- **Problem**
In the material below, some lines may hold the word "click"; state how many do, giving only the number.
─── Provided data ───
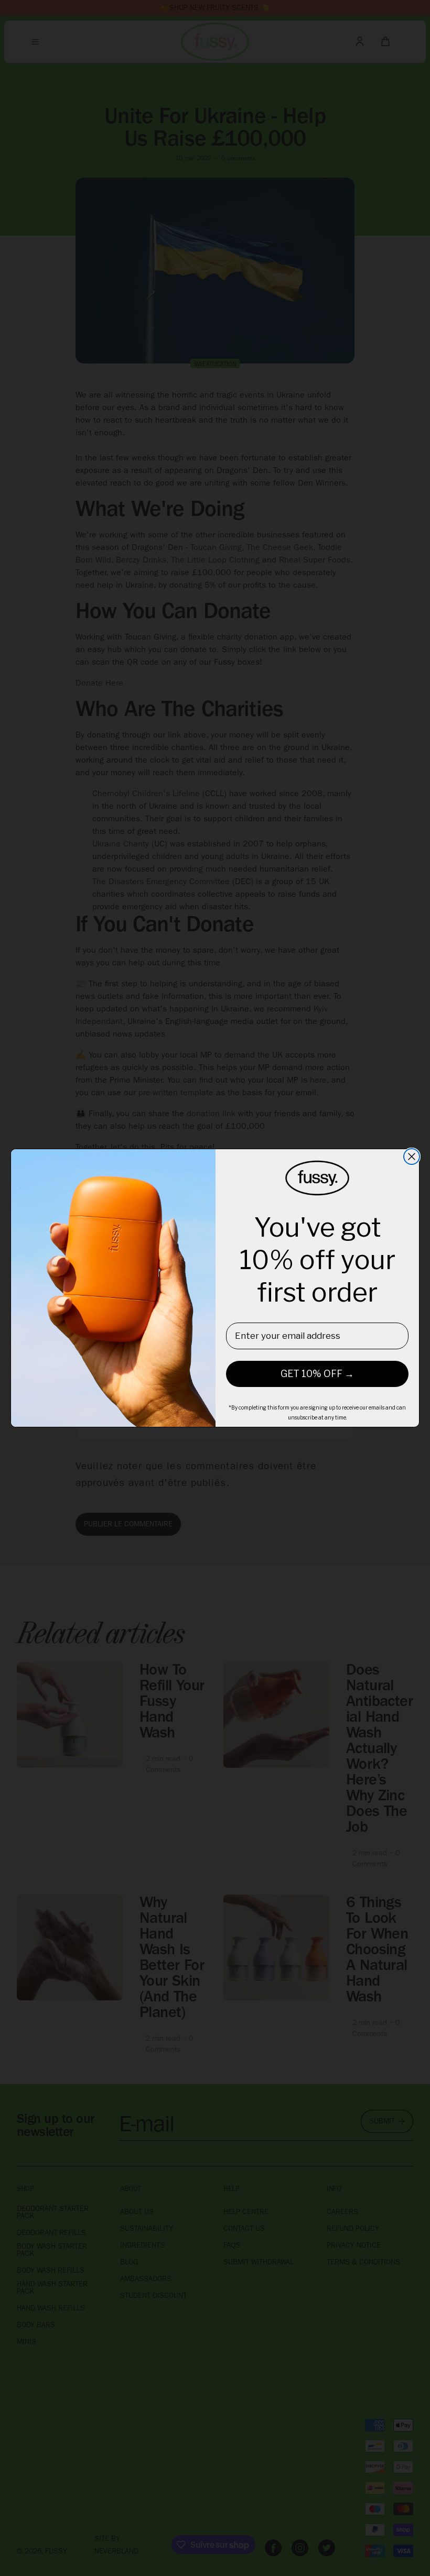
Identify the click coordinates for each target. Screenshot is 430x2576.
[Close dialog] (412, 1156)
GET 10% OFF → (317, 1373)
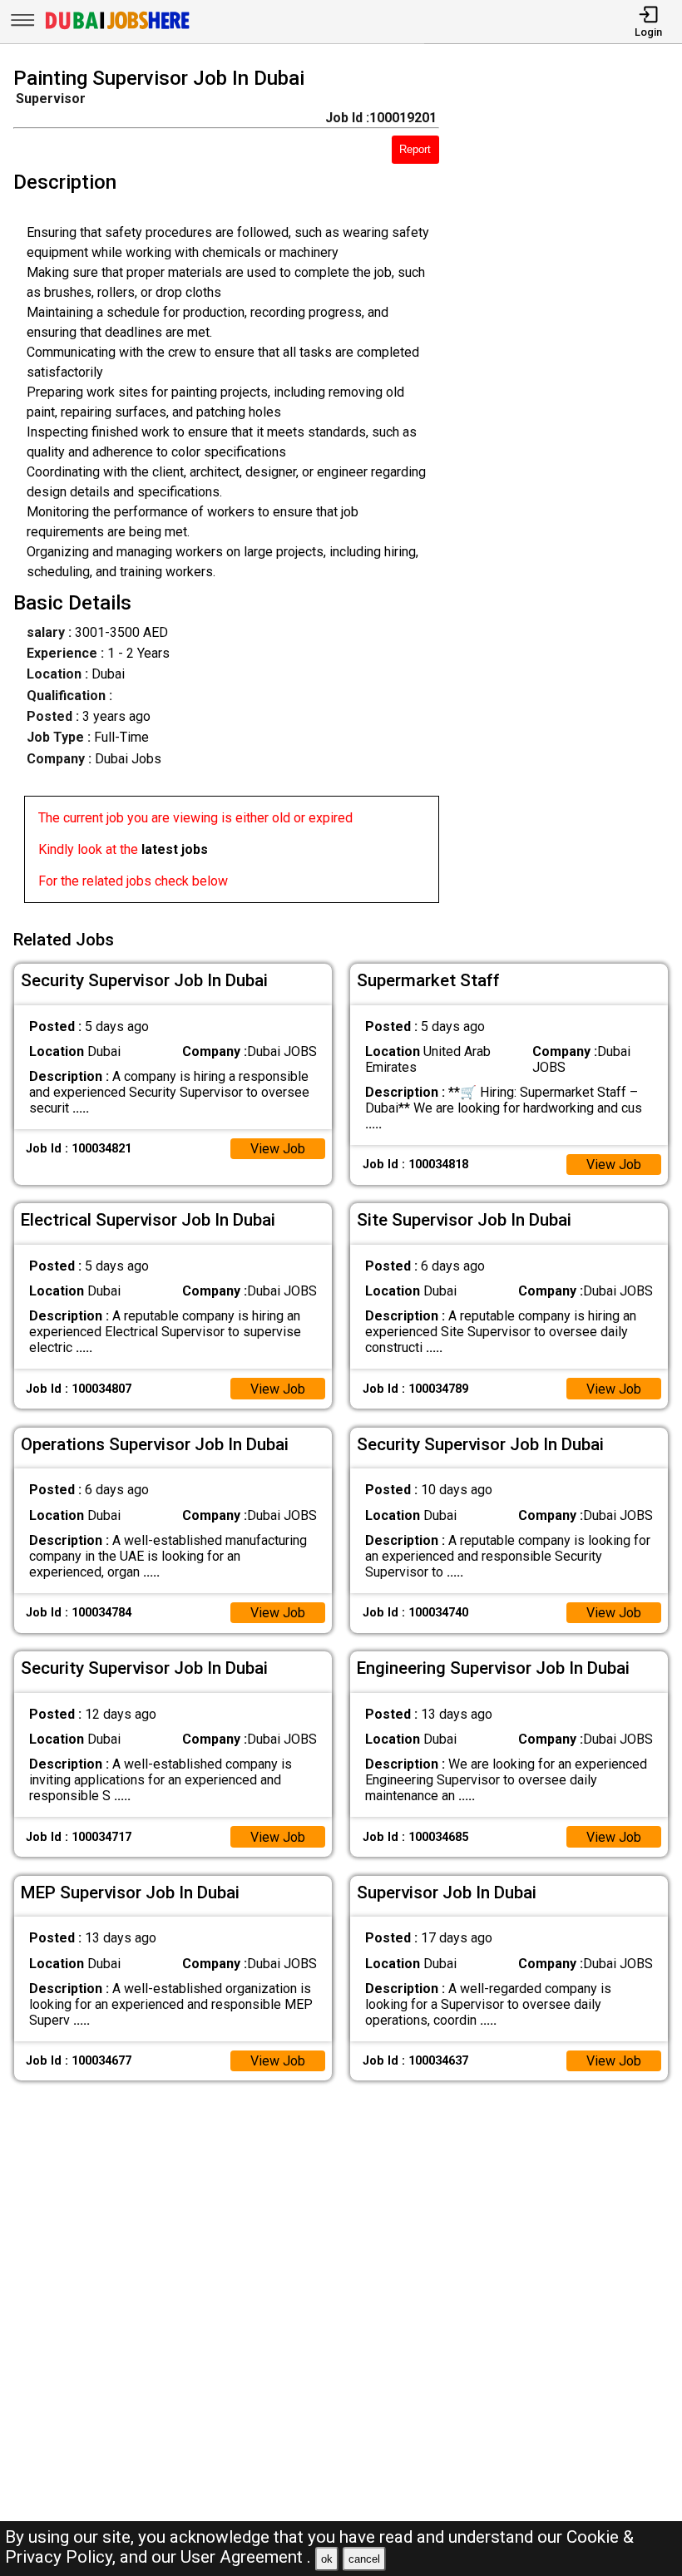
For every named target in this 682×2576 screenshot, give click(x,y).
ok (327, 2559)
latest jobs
───
- **Answer for the task**
2